その隙に乗り、イーサーは身体の余裕を分離させる。
「もう、食べられないなぁ」
ヒョイ、とイーサーが腕を伸ばした。小さな拳がカストルの頬を掠める。
「だから捨てちゃおう」
しゅい、と煙を裂いて手刀がカストルを襲った。だが、顔に当たる寸前にカストルはそれを防ぐ。
「やるねぇ」
カストルは腕に残った痛みを確かめる。
「結構。十分に硬いじゃねぇか」
ぽん、とカストルは距離を縮めた。何気ない動作でも煙が割れる程のスピードがある。その勢いのままでカストルは拳を叩き込んだ。
「食事は大切だよぉ。特に、目立たないミネラルが大事」
カストルの拳はイーサーの額で止まっていた。イーサーが体内のミネラル成分を集中させた効果である。
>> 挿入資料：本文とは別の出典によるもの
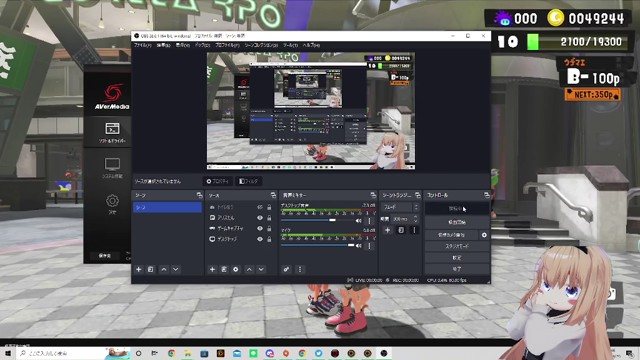Adjust the mic volume slider
This screenshot has height=360, width=640.
click(x=318, y=245)
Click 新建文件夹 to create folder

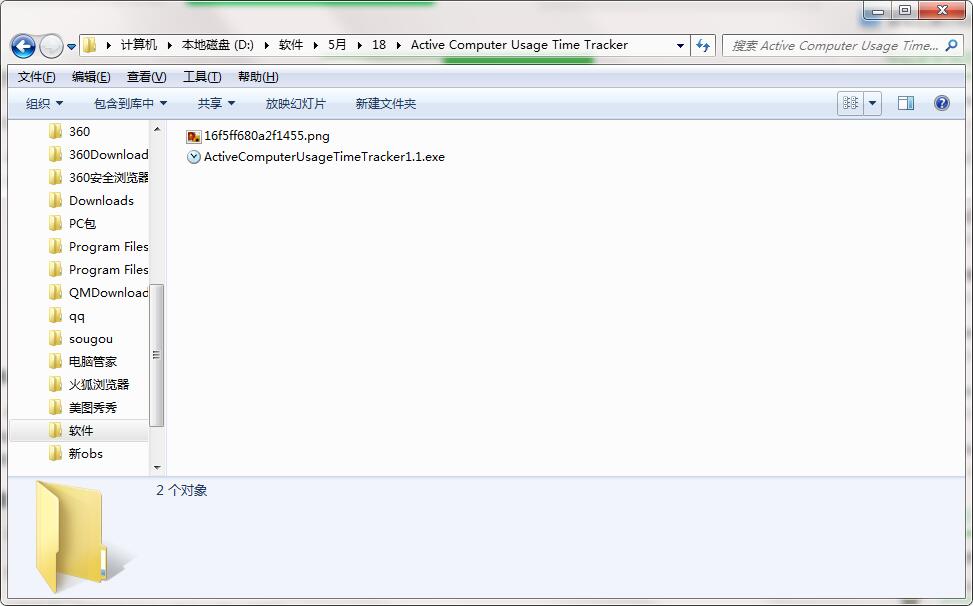(x=372, y=103)
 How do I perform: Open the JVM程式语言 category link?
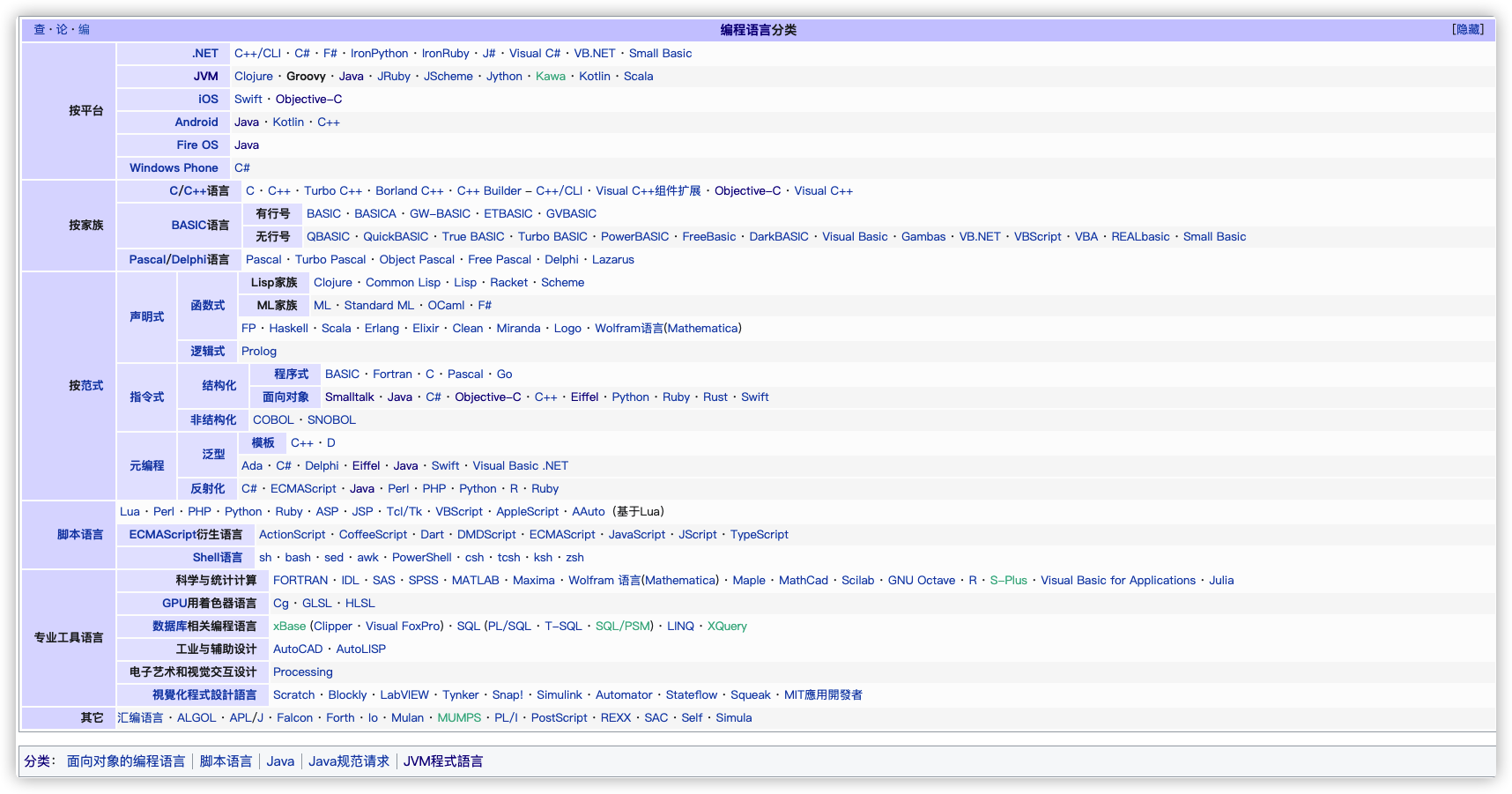click(443, 761)
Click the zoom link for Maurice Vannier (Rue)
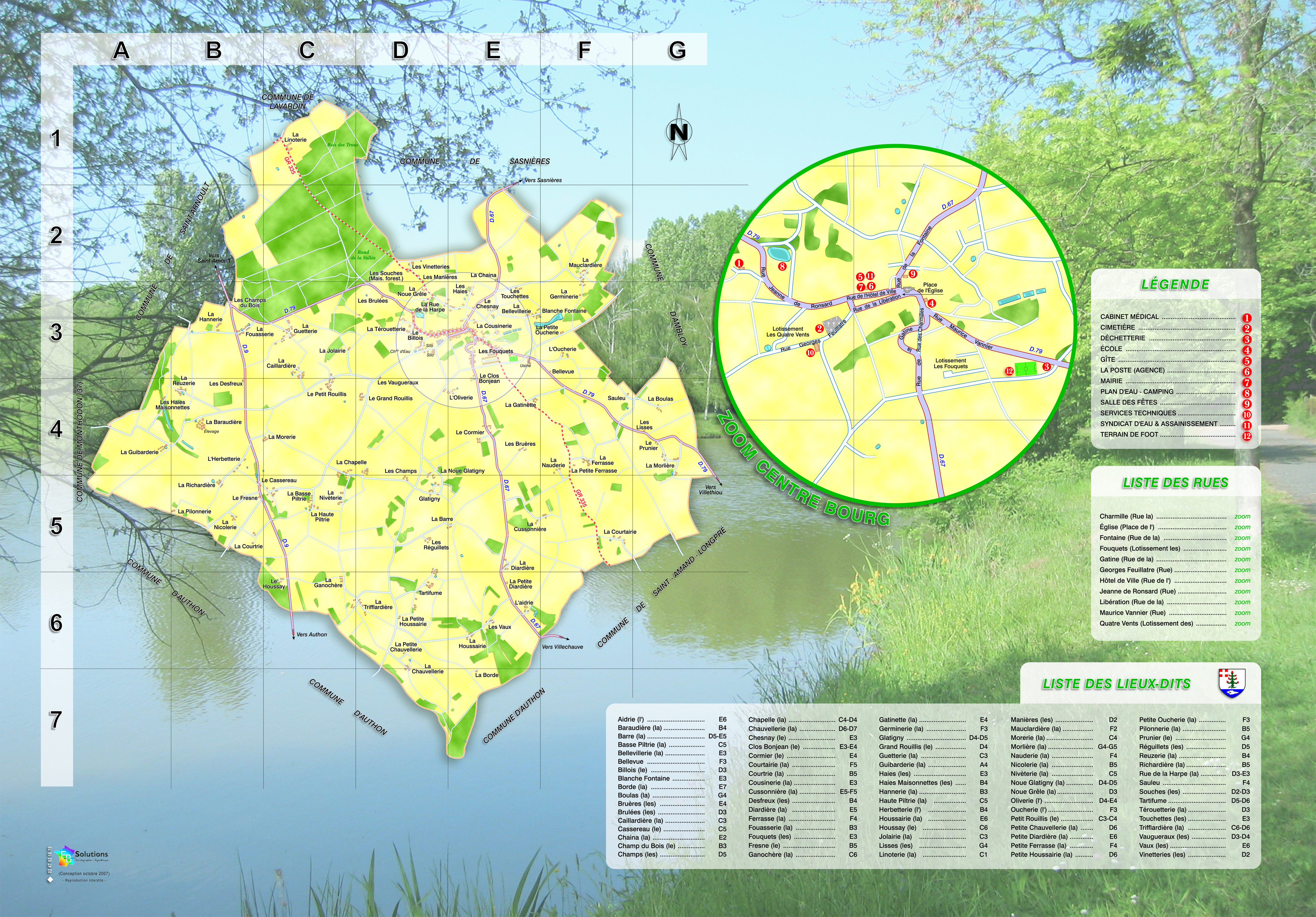 point(1242,613)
体内成分を調節できるスライムは、身体に様々な変化を起こすことが出来るのだ。
「コッチは、そんなに馬鹿じゃねぇ」
カストルは拳をさらに強く握った。
「そんな事、聞かされるまでもネエよ」
ふん、とカストルは力む。瞬時にイーサーの額にヒビが入った。
「もう一丁だ、オラ!」
「え!マジか!」
驚きがイーサーを襲った。硬化した額が砕け散ったのだ。床へ散らばった破片は、その形を維持できずに溶けてゆく。
「あ、でも、全然平気」
イーサーは粉砕された額を修復する。
「すぐに元通り。ほらね」
身体の修復は早かった。だが、塵屑まで破壊された細胞片に動く気配は無い。
「馬鹿野郎」
カストルは一旦、距離を取る。そして、二人を見つめる聖母像に傷口を押し付けた。
焦げる臭さが部屋の中に広がる。
ー 気付かれた?
イーサーの表情が微かに曇る。
「アンタが回復能力に優れている事は承知しているんだ。喧しいぜ、馬鹿野郎」
煙が押し寄せ、炎は天井に届く程になった。熱風に包まれたまま、カストルは周囲を見渡す。
「まだ暫く掛かりそうだ。ちょいと遊んでやるよ」
聖母像に血のシミを残し、カストルはイーサーと向き合う。
カストルの眼光には殺意しか見られない。あくまで純粋な殺意だけが存在し、気付いた様子は無かった。
イーサーは胸を撫でおろす。保険は掛けた。後は、この”馬鹿野郎”の相手をするだけだ。
― ほっといても死ぬだろうけれど。
ムカつく散々の挑発で、若い頃の残忍さが蘇って来た。。
― 昔みたいに、楽しんじゃおうかな。
スライムにもアソビを優先していた青春期がある。